Photo: Harald Tittel / dpa

After about twelve years, Bishop Stephan Ackermann of Trier is resigning from his position as abuse commissioner for the German Bishops' Conference.

The diocese of Trier announced that he would make the task available for the autumn plenary assembly of the bishops in September.

The announcement of the change in personnel comes a few months after SPIEGEL research showed the extent of the abuse scandal in the Diocese of Trier.

The responsibility for the topic of sexual abuse in the church area will be placed on a broader personal basis in the future, it is now said.

Ackermann took over the newly created office in February 2010 after the abuse scandal had started.

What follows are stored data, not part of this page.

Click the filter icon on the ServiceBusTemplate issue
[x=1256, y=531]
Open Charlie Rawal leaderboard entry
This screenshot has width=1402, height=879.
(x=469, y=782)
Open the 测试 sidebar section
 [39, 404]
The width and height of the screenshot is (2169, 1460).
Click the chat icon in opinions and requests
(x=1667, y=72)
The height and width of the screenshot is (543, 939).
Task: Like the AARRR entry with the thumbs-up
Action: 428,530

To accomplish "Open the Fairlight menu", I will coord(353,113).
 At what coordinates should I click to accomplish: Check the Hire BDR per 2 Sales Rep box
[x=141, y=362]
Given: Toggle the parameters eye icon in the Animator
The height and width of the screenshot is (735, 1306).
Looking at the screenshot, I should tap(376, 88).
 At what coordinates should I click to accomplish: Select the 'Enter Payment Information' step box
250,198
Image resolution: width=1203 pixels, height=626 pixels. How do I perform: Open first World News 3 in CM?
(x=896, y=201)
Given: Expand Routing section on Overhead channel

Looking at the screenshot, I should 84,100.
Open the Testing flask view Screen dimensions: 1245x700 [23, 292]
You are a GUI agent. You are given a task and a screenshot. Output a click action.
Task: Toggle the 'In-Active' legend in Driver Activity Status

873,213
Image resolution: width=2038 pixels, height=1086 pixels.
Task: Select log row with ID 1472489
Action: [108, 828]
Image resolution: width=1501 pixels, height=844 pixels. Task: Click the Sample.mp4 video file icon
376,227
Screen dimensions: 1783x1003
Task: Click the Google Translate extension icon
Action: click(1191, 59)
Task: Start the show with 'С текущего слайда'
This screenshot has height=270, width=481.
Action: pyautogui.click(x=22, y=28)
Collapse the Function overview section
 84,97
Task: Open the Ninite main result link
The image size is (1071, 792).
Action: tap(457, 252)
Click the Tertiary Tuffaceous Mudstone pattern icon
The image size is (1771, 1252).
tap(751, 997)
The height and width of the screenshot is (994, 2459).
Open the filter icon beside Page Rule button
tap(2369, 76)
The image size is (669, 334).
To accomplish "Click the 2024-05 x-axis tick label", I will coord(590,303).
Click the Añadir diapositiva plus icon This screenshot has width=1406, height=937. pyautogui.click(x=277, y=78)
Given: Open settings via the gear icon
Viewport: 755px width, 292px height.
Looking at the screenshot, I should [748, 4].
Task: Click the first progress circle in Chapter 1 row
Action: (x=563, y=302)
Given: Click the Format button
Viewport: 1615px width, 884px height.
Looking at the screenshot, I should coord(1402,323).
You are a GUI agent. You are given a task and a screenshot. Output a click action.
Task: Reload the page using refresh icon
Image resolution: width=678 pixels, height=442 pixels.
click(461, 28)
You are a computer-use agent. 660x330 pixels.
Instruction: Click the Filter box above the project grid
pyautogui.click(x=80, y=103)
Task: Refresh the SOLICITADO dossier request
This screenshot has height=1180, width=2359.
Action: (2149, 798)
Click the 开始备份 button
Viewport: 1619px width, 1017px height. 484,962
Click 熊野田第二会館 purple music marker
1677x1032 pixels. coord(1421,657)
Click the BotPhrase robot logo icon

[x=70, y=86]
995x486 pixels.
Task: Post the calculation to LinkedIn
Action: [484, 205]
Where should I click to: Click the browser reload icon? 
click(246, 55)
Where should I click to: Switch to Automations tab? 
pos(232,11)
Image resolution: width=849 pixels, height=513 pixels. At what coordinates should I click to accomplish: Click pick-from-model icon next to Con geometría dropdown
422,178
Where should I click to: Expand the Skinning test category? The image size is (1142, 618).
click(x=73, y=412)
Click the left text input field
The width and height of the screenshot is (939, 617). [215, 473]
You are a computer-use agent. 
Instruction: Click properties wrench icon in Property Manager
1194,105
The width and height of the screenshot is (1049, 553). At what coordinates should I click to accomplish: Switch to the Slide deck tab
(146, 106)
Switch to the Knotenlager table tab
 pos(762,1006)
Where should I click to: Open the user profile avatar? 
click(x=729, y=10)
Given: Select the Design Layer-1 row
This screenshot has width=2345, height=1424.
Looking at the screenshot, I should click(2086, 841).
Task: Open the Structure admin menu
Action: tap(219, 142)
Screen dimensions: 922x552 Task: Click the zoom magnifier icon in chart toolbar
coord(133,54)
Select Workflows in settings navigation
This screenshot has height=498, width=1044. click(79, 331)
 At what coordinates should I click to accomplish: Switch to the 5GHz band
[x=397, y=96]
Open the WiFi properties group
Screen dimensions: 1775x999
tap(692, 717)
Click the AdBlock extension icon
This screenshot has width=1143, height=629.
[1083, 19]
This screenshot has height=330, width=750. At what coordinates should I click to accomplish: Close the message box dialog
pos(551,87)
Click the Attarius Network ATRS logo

"A new and broader responsibility structure is needed as soon as possible, so that the Catholic Church in Germany can do even more justice to the complexity of the subject and the dimension of the field of activity in the future," according to Ackermann, according to the statement: "The subject does not let us go, in the On the contrary: with increasing awareness not only of forms of sexualized violence, the questions expand and require appropriate answers.«

SPIEGEL research last December showed the extent of the abuse scandal in the Diocese of Trier.

Church leaders are said to have protected suspected perpetrators in some cases.

Ackermann, for example, left a priest convicted of dozens of abuses in charge of a hospital and a nursing home until 2012.

Criticism of the Advisory Board

In the past few weeks, further criticism of Ackermann had been raised.

The "Trierer Volksfreund" had reported that Ackermann had made public the real name of a victim of abuse against her will in a Trier diocese meeting.

According to the Süddeutsche Zeitung, Ackermann then signed a cease-and-desist declaration.

The Advisory Board of the German Bishops' Conference had criticized Ackermann.

He disqualified himself as abuse officer.

Even though Ackermann apologized to the woman and signed a cease-and-desist letter, his behavior was "unacceptable and neither understandable nor excusable."

The chairman of the German Bishops' Conference, Bishop Georg Bätzing, declared last autumn that, at Ackermann's suggestion, he would develop a concept for reorganizing the tasks.

He acknowledged Ackermann's decision to resign from office "with respect".

"For more than twelve years, Bishop Ackermann has competently taken on a far-reaching task filled with tireless commitment," he says - and thanked the Bishop of Trier for his service as abuse officer.